Exercise goal —
Everything in the data that follows should be given again verbatim, except the images.

───── Data for analysis

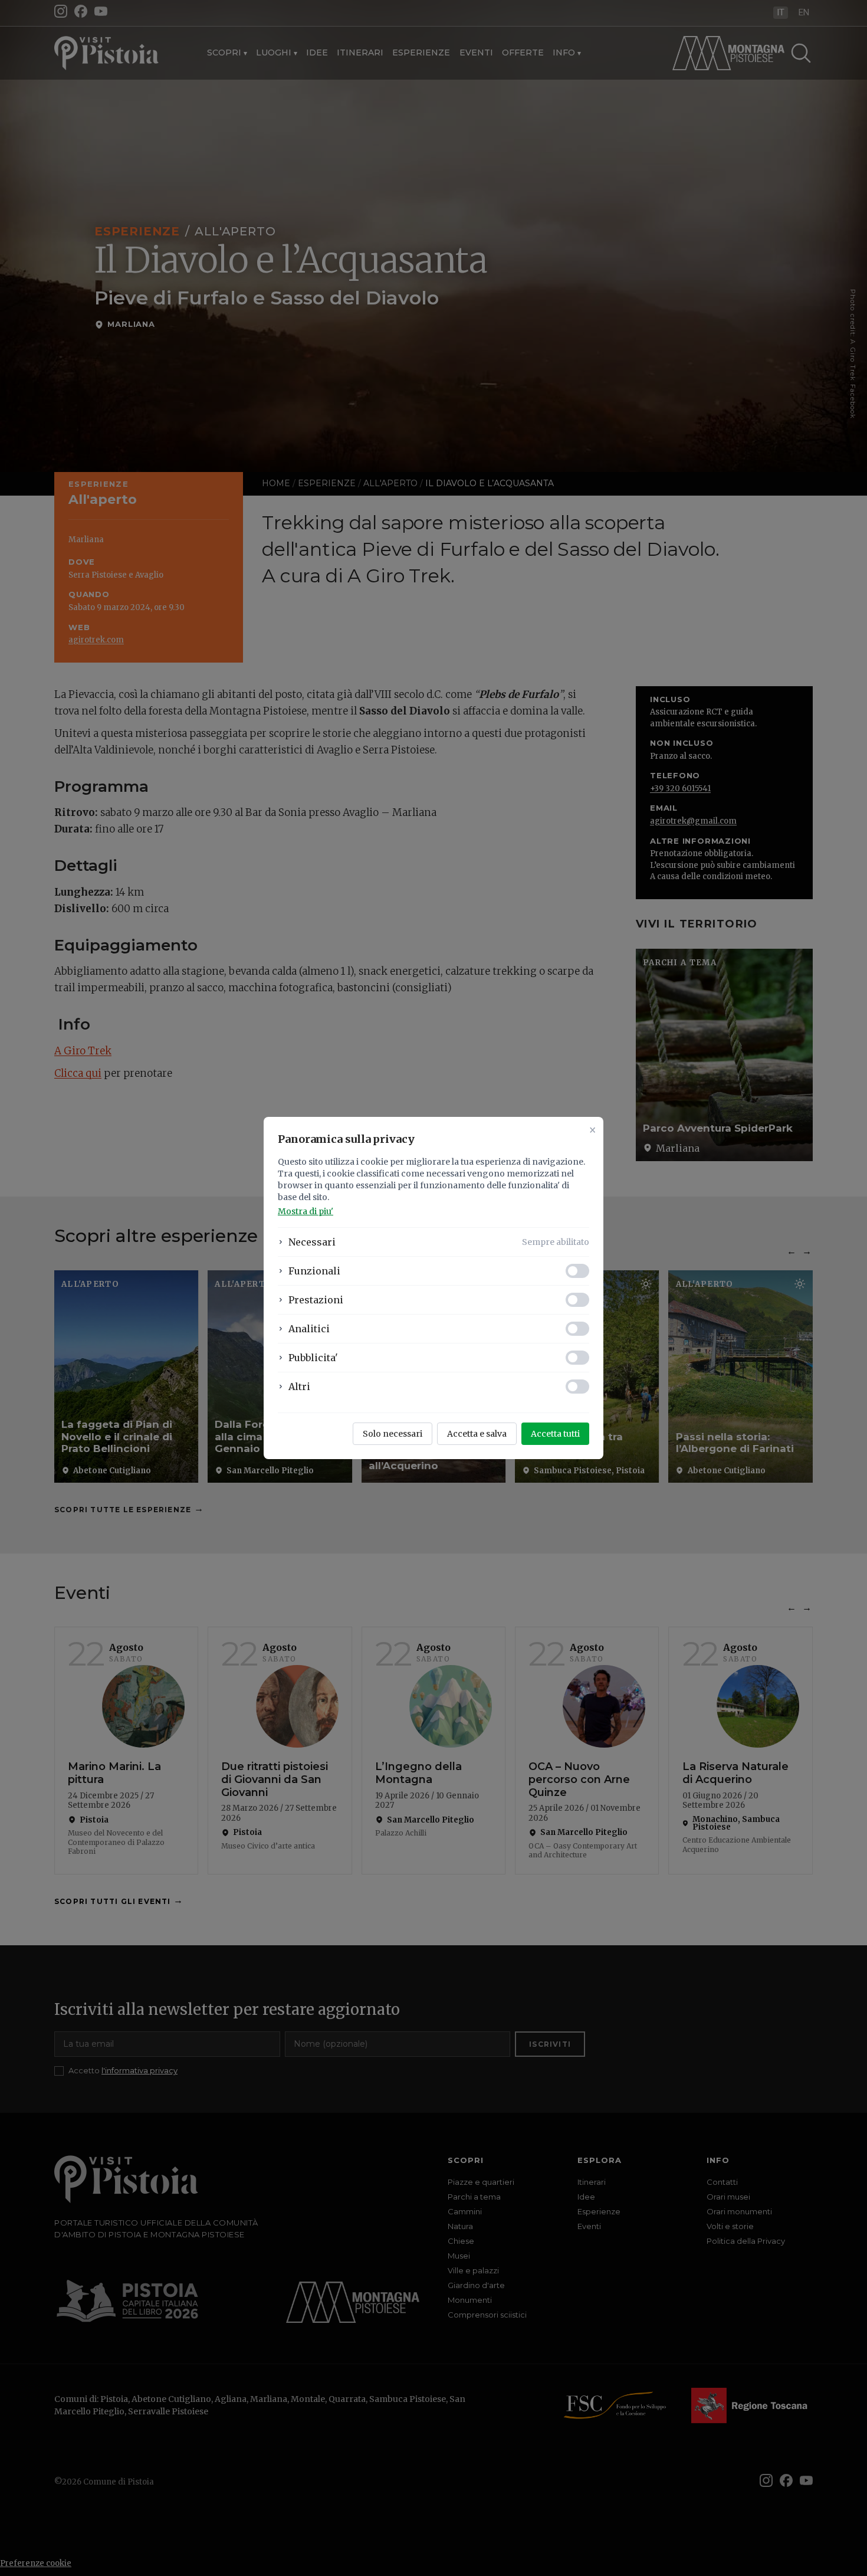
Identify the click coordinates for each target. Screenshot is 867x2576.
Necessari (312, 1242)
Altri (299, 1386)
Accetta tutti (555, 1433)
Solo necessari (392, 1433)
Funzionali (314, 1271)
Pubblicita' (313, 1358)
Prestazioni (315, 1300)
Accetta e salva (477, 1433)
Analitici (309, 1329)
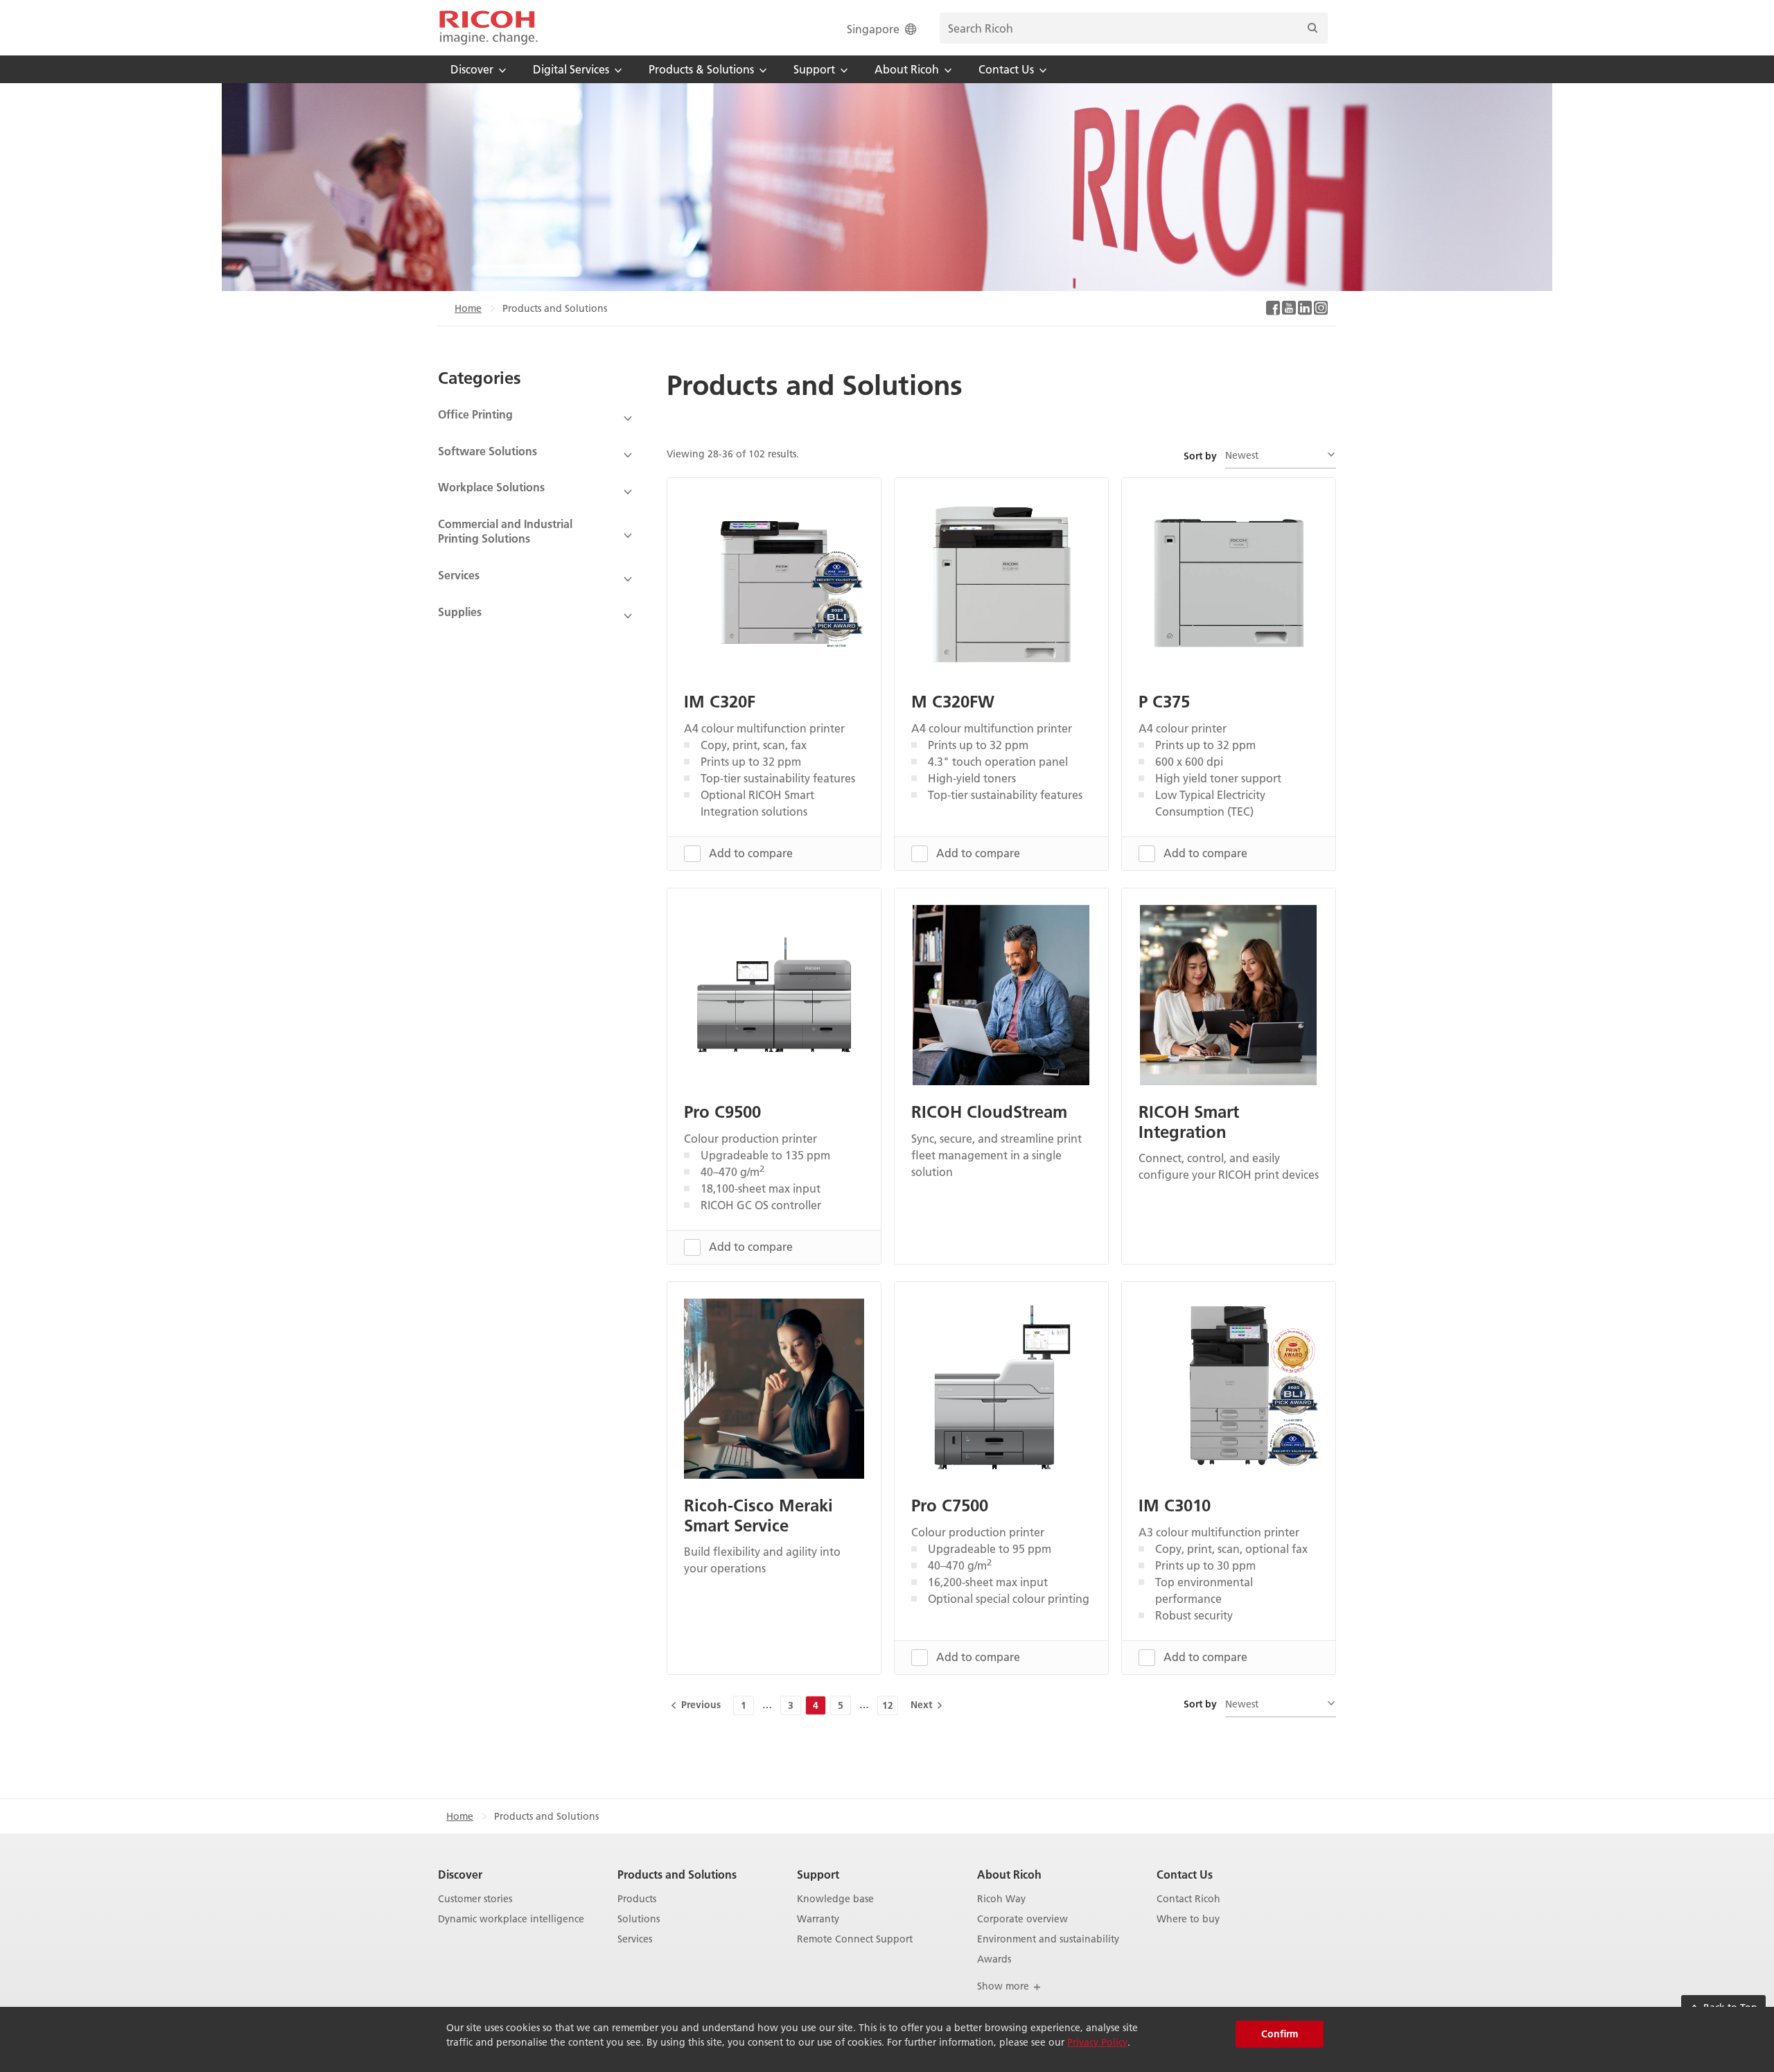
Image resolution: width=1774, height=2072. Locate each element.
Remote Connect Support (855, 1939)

──────────

Task output —
Identify the click coordinates for each target. Screenshot is 867x2576.
Necessari (312, 1242)
Altri (299, 1386)
Accetta tutti (555, 1433)
Solo necessari (392, 1433)
Funzionali (314, 1271)
Pubblicita' (313, 1358)
Prestazioni (315, 1300)
Accetta e salva (477, 1433)
Analitici (309, 1329)
Image resolution: width=1774, height=2072. Locate each element.
Remote Connect Support (855, 1939)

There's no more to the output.